== Work to be completed ==
Write out the stretch of lines below that begins at the line with "Instruction: Increase the" and ends at the line with "You are a computer-use agent. The", including both, exactly as given and nothing more.

Dataset entries:

○ ○ ○ ○

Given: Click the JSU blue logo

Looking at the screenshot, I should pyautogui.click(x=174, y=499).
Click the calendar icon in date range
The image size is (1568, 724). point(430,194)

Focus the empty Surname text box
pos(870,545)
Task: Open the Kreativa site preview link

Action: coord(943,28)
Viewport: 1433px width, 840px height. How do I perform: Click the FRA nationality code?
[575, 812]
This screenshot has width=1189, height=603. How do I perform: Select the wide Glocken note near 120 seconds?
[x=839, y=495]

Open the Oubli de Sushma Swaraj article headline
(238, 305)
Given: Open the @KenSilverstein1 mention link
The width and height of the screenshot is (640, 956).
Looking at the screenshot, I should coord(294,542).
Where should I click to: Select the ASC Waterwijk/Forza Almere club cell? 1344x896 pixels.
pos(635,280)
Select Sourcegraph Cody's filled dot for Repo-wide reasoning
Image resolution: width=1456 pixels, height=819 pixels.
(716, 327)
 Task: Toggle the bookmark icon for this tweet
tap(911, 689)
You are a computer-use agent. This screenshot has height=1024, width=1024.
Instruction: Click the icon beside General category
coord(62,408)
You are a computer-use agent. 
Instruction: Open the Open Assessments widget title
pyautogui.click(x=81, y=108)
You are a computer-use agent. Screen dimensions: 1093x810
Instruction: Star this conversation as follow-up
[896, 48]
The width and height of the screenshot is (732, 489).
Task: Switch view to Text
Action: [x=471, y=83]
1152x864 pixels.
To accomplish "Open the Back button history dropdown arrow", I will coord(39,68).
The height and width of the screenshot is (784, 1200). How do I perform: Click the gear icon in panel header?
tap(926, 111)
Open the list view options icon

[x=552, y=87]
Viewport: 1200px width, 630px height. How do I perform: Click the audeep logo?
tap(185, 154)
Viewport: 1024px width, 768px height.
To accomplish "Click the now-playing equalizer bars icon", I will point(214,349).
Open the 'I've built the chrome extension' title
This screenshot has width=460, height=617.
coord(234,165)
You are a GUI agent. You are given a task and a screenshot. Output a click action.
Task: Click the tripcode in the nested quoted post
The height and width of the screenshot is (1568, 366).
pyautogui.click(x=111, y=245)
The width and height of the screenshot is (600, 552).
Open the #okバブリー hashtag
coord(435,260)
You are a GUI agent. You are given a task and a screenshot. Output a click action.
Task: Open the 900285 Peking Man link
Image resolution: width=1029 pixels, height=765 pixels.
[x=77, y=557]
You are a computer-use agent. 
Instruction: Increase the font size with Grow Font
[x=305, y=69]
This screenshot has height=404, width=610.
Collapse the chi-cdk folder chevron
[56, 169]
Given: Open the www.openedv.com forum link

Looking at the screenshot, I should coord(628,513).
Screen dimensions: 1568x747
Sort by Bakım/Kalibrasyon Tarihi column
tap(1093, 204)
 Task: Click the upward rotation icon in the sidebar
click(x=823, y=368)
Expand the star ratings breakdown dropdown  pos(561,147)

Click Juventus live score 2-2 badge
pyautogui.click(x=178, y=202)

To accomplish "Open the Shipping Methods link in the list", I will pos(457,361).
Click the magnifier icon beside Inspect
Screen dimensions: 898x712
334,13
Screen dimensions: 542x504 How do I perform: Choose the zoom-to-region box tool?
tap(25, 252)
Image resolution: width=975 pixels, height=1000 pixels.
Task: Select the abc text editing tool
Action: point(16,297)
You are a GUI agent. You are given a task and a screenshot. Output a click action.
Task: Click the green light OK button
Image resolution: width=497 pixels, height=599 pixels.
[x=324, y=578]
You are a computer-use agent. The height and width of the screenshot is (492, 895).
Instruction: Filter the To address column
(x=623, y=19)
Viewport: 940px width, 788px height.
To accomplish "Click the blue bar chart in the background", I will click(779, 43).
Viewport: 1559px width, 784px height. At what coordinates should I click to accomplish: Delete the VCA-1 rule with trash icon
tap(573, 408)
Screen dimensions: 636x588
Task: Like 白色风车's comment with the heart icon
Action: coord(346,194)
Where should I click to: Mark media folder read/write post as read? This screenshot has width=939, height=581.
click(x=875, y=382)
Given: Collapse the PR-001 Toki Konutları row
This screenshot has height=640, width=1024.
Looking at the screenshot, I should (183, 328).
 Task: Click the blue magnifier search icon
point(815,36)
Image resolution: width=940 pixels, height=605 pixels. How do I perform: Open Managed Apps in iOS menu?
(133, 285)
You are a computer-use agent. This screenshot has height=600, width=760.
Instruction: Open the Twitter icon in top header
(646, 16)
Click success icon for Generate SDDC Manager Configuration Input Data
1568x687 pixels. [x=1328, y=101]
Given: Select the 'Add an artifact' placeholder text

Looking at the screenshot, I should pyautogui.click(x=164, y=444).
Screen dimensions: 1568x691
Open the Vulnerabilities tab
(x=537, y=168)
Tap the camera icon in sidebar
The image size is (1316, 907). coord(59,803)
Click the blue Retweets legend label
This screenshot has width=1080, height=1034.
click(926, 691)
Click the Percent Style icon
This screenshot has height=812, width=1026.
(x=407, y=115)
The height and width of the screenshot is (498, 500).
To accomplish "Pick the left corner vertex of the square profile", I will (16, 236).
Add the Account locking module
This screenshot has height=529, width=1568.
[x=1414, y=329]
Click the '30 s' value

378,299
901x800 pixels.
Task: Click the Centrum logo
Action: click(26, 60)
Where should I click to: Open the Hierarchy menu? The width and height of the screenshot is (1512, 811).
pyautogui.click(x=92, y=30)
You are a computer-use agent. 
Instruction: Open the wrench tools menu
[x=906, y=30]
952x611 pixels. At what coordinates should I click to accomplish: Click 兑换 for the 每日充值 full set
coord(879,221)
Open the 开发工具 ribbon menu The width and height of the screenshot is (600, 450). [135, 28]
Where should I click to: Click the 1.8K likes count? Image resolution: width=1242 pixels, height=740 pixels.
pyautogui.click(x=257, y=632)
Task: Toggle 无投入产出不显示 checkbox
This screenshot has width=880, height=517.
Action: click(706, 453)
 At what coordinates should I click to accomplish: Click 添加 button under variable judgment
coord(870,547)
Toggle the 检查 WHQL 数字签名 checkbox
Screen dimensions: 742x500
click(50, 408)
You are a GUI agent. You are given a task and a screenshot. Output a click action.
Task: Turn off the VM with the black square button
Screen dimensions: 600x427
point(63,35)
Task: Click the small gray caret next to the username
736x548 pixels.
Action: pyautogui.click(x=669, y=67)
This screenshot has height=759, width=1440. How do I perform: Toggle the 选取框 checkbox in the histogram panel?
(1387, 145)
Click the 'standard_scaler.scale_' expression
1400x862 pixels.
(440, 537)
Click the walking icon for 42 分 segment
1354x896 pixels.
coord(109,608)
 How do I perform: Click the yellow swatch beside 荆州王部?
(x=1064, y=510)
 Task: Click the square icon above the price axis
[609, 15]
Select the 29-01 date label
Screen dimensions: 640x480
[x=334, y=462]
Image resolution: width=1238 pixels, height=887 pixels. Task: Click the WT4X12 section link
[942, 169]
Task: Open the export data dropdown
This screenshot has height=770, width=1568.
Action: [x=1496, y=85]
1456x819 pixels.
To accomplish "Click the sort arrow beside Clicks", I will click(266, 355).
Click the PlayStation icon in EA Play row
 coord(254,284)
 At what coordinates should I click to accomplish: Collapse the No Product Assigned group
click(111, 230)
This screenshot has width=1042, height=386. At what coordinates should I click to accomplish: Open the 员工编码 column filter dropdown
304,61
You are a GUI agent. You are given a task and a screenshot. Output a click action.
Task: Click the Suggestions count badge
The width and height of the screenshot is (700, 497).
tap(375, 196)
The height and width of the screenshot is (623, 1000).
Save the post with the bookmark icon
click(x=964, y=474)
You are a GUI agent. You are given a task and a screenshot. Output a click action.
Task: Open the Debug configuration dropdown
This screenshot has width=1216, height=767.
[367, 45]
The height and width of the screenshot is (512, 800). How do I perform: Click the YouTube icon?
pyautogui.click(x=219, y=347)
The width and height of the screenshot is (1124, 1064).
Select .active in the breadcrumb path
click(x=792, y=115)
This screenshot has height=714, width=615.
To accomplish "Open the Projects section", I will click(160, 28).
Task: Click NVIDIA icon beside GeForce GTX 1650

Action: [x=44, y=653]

○ ○ ○ ○

== Response box ==
Instruction: Increase the font size with Grow Font
[x=305, y=69]
This screenshot has height=404, width=610.
Collapse the chi-cdk folder chevron
[56, 169]
Given: Open the www.openedv.com forum link

Looking at the screenshot, I should coord(628,513).
Screen dimensions: 1568x747
Sort by Bakım/Kalibrasyon Tarihi column
tap(1093, 204)
 Task: Click the upward rotation icon in the sidebar
click(x=823, y=368)
Expand the star ratings breakdown dropdown  pos(561,147)

Click Juventus live score 2-2 badge
pyautogui.click(x=178, y=202)

To accomplish "Open the Shipping Methods link in the list", I will pos(457,361).
Click the magnifier icon beside Inspect
Screen dimensions: 898x712
334,13
Screen dimensions: 542x504 How do I perform: Choose the zoom-to-region box tool?
tap(25, 252)
Image resolution: width=975 pixels, height=1000 pixels.
Task: Select the abc text editing tool
Action: point(16,297)
You are a GUI agent. You are given a task and a screenshot. Output a click action.
Task: Click the green light OK button
Image resolution: width=497 pixels, height=599 pixels.
[x=324, y=578]
You are a computer-use agent. The height and width of the screenshot is (492, 895).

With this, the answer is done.